DATA LINES -
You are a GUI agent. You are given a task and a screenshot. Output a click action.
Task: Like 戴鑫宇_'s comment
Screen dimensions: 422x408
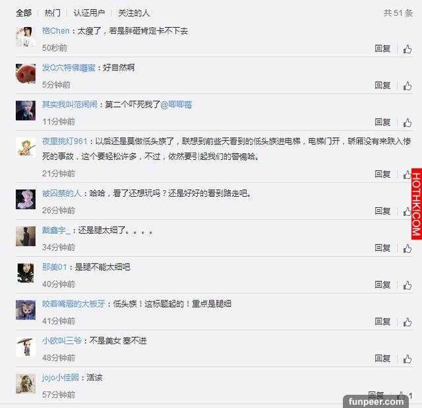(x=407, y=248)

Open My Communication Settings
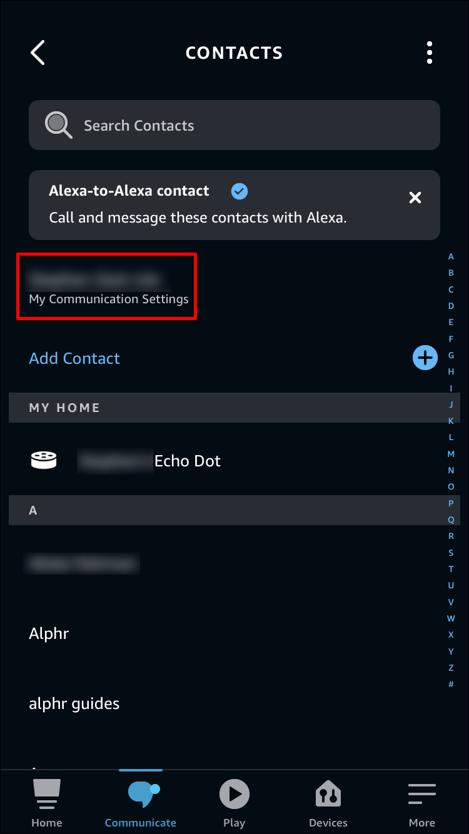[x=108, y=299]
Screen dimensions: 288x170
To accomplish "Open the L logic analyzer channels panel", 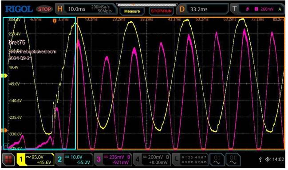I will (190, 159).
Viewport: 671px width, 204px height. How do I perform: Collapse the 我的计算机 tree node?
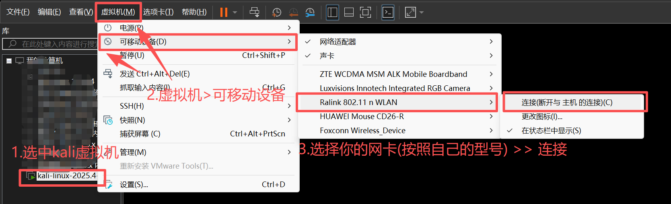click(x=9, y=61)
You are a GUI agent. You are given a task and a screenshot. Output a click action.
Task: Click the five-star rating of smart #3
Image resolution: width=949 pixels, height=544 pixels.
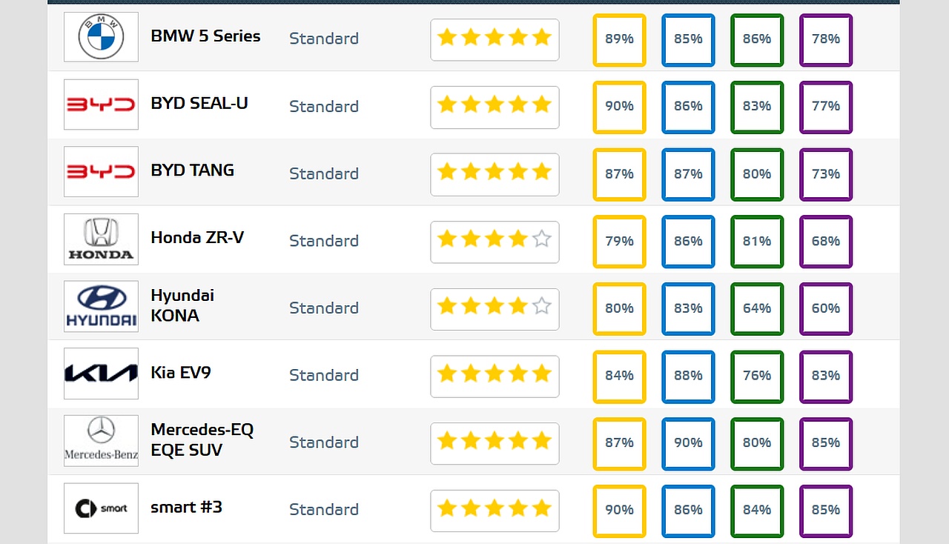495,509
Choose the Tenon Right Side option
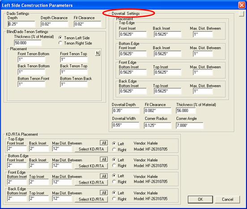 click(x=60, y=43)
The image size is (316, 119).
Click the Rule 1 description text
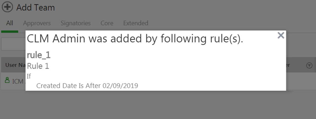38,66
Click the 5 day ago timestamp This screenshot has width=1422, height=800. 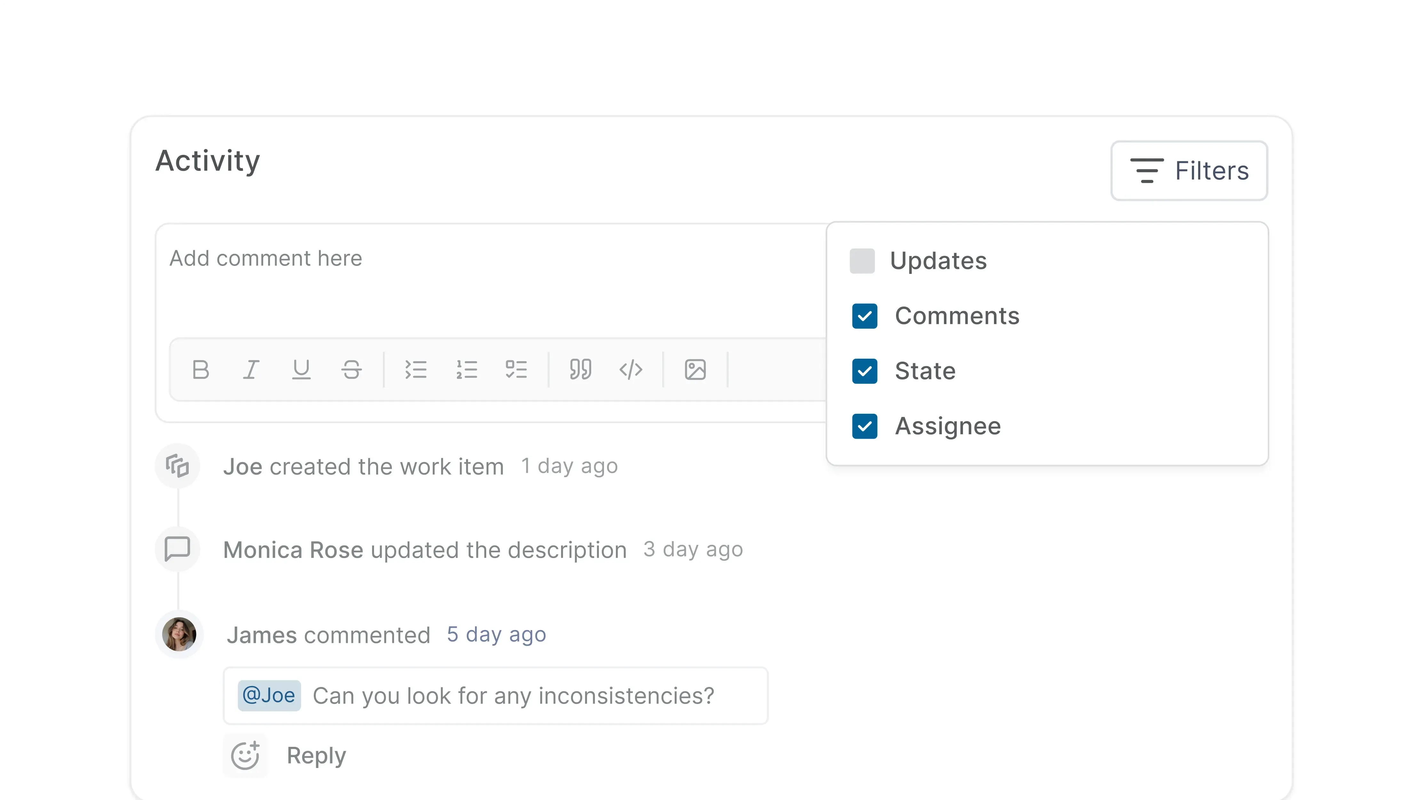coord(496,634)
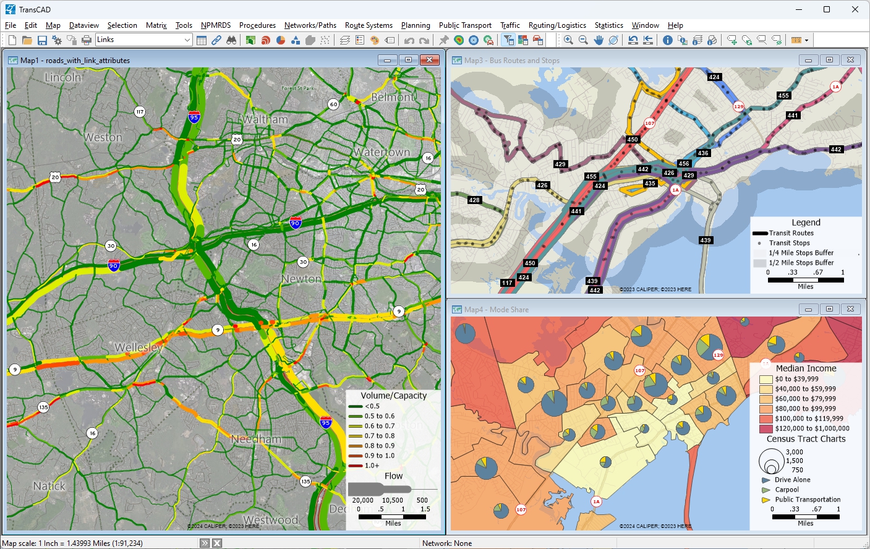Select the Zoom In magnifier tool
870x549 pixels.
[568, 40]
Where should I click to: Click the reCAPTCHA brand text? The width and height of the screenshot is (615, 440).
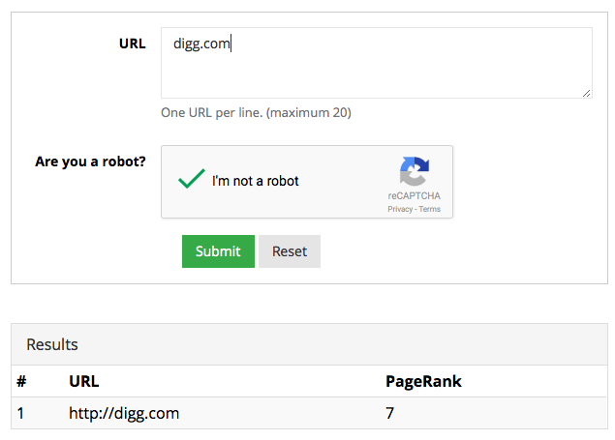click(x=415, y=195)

REQUIREMENT -
Please repeat the material from its first line through the line containing "[x=108, y=299]", inclusive, and leave the pictures out of your answer.

CORRECT OUTPUT -
You are a GUI agent. You are given a task and a screenshot. Output a click action.
Task: Like 戴鑫宇_'s comment
Screen dimensions: 422x408
(x=407, y=248)

Open My Communication Settings
[x=108, y=299]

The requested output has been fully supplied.